--- BEGIN GIVEN TEXT ---
The costs and expenses of enforcing this right of indemnification shall also
be
paid by the Company, SweetskinZ, Belmont and Alberdale, on a joint and several
basis.
(b) Specific
Duties; No Liability.
Escrow
Agent’s duties are only such as are specifically provided herein and Escrow
Agent is not charged with any duties or responsibilities in connection with
any
other agreement. Escrow Agent shall incur no liability whatsoever to the
parties, except for liability resulting solely from the gross negligence or
willful misconduct of the Escrow Agent. The Escrow Agent shall have no
responsibility hereunder other than to follow faithfully the instructions herein
contained. The Escrow Agent may consult with counsel (which may be members
of
its own firm) and shall be fully protected in any action taken in good faith
in
accordance with such advice. The Escrow Agent shall be fully protected in acting
in accordance with any written instructions given to it hereunder and believed
by it to have been executed by the proper parties.
(c) Fees.
If
Escrow Agent believes it to be reasonably necessary to consult with counsel
concerning any of its duties hereunder, or if Escrow Agent becomes involved
in
litigation as a result of acting as Escrow Agent hereunder, then in either
case,
the costs, expenses, and reasonable attorneys' fees of Escrow Agent shall be
borne by the Company, SweetskinZ, Belmont and Alberdale, on a joint and several
basis.
--- END GIVEN TEXT ---
--- BEGIN RECORDS PROVIDED ---
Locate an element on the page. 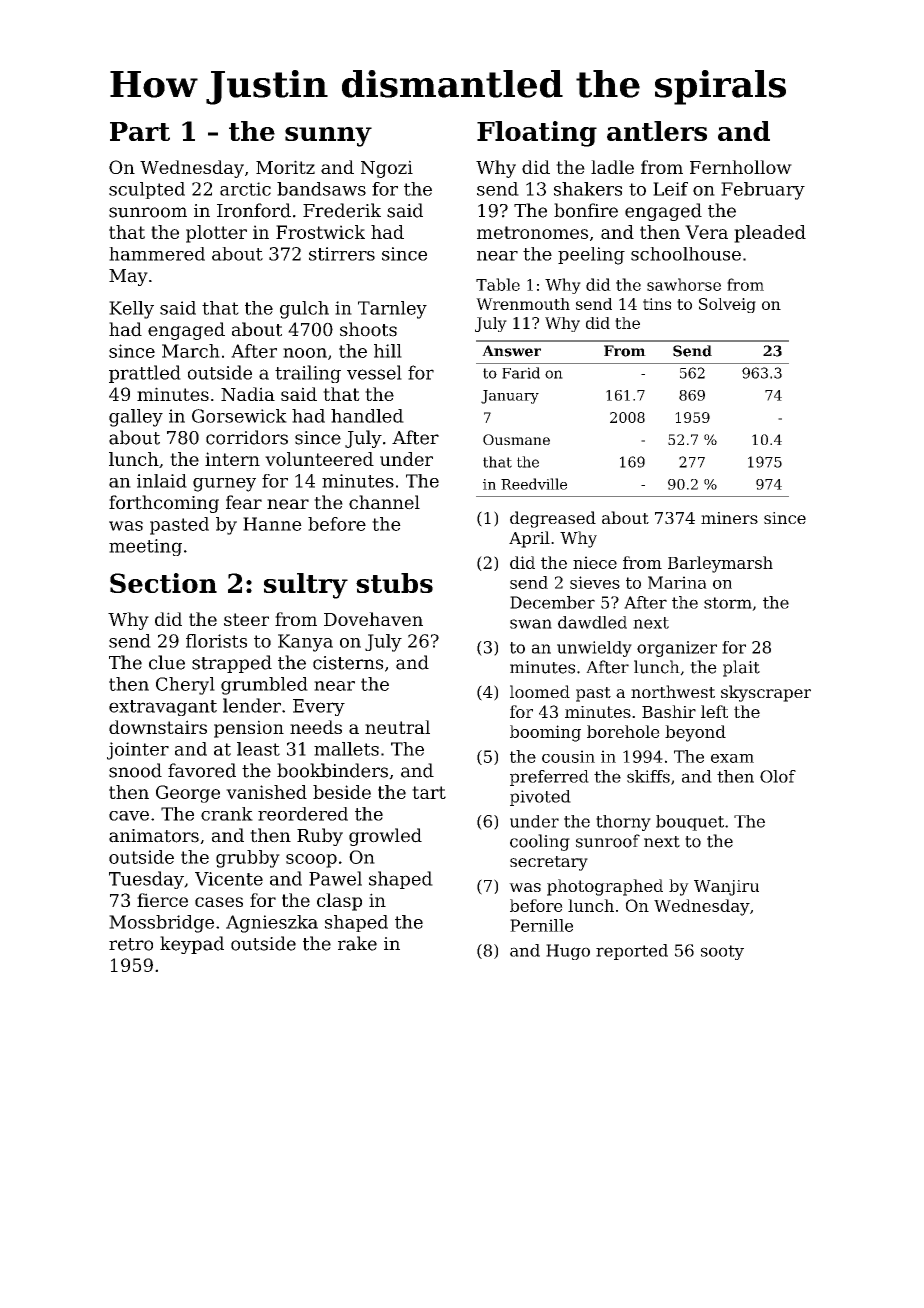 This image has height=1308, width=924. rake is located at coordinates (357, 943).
--- END RECORDS PROVIDED ---
--- BEGIN RECORDS PROVIDED ---
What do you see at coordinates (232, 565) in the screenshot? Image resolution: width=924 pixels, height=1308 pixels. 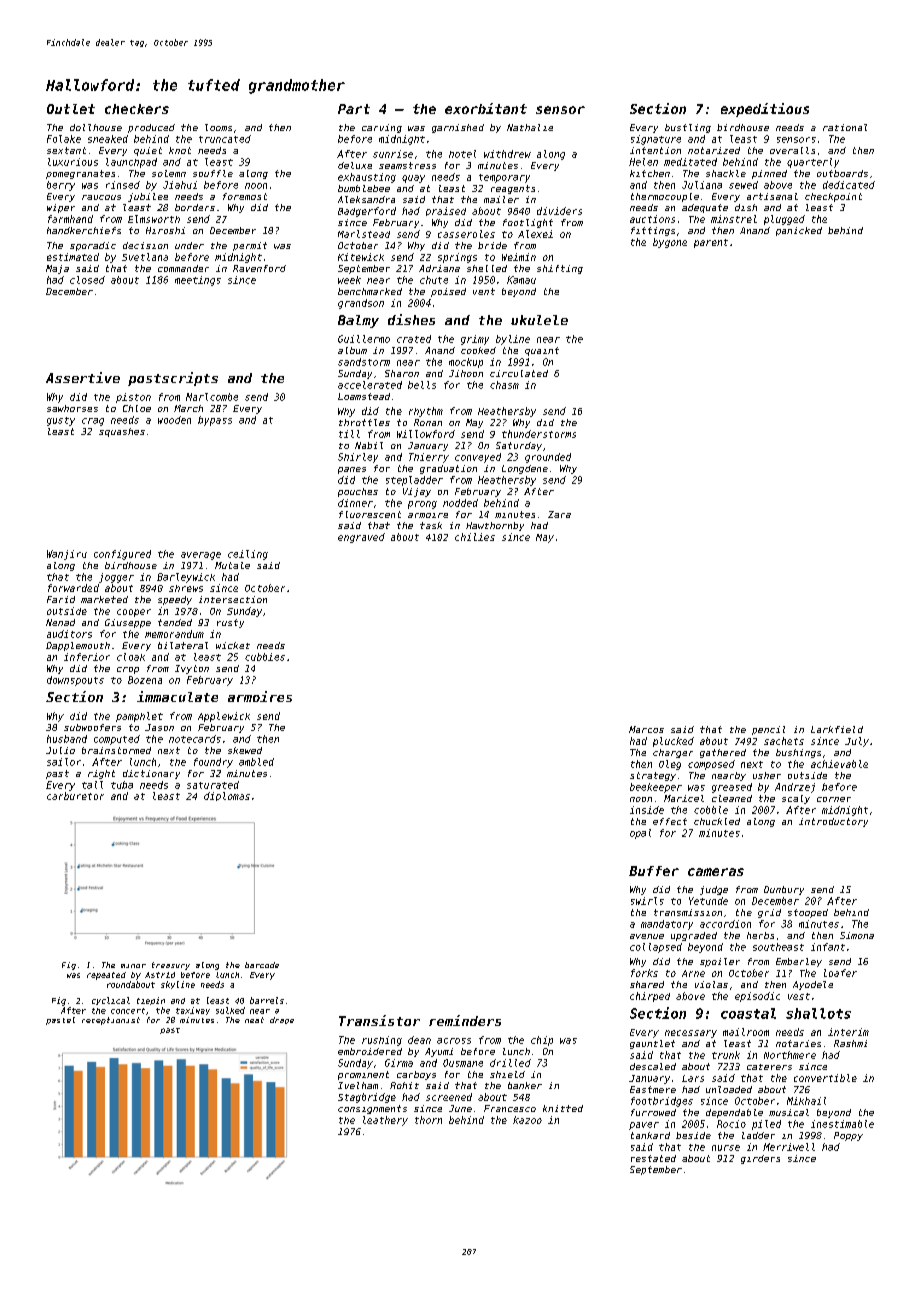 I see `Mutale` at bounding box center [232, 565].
--- END RECORDS PROVIDED ---
--- BEGIN RECORDS PROVIDED ---
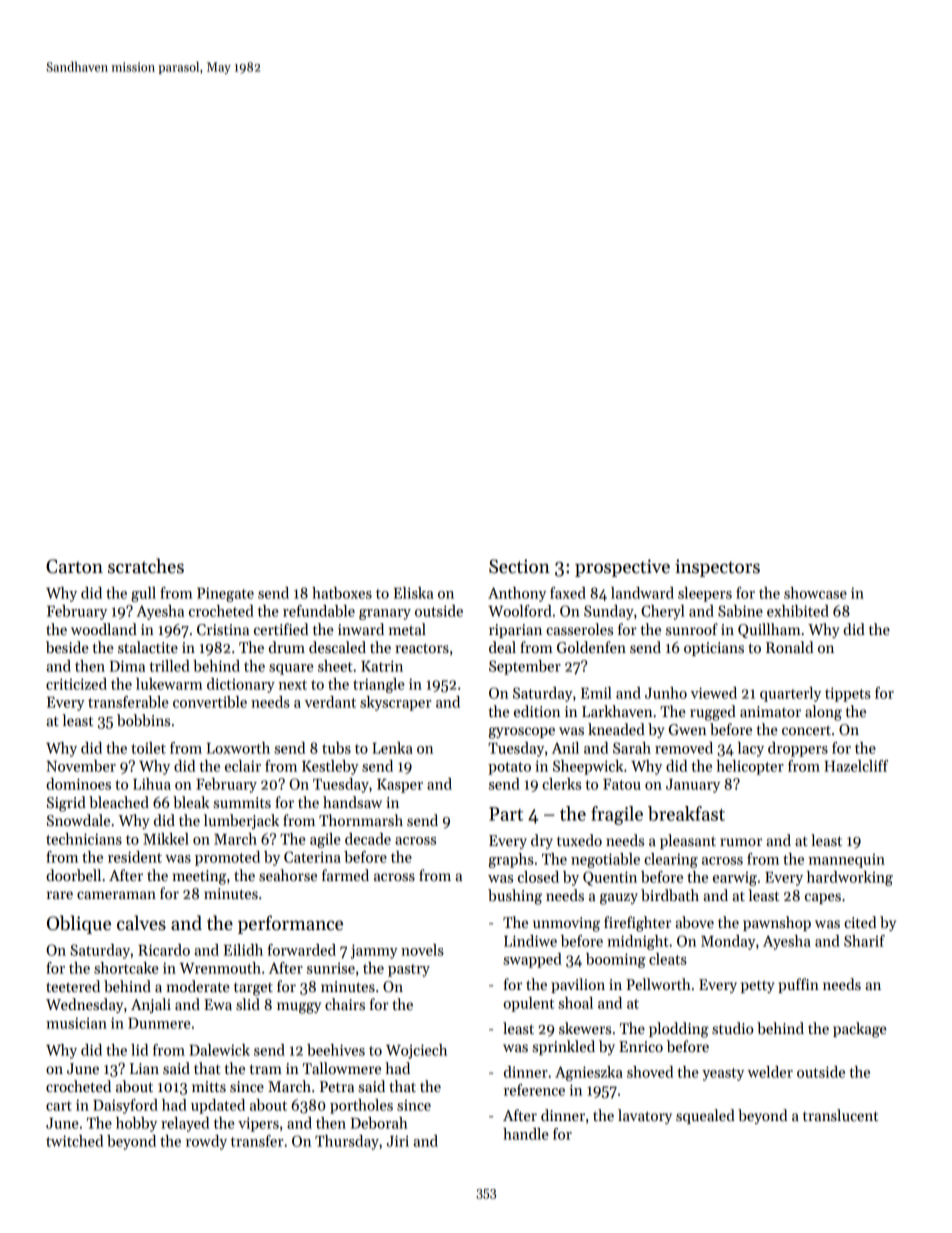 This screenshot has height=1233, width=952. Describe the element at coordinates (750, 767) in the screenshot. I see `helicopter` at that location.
--- END RECORDS PROVIDED ---
**PROBLEMS TO SOLVE:**
**A)** From the escrow passage, echo the words starting at "The costs and" and ending at "Duties; No Liability.".
**B)** According to the escrow passage, what is the only liability the Escrow Agent can incur to the parties?
**C)** Decide whether each statement agrees with the escrow passage. Answer yes or no, and quote the deciding words.
(i) The counsel the Escrow Agent consults may be members of its own firm.
(ii) The Escrow Agent is charged with duties in connection with other agreements.
(iii) The Escrow Agent alone bears its own attorneys' fees when it becomes involved in litigation as Escrow Agent.

**ANSWERS TO THE EXERCISE:**
**A)**
The costs and expenses of enforcing this right of indemnification shall also
be
paid by the Company, SweetskinZ, Belmont and Alberdale, on a joint and several
basis.
(b) Specific
Duties; No Liability.

**B)** Liability resulting solely from the gross negligence or willful misconduct of the Escrow Agent.

**C)**
(i) Yes: "which may be members of its own firm"
(ii) No: "Escrow Agent is not charged with any duties or responsibilities in connection with any other agreement"
(iii) No: "shall be borne by the Company, SweetskinZ, Belmont and Alberdale, on a joint and several basis"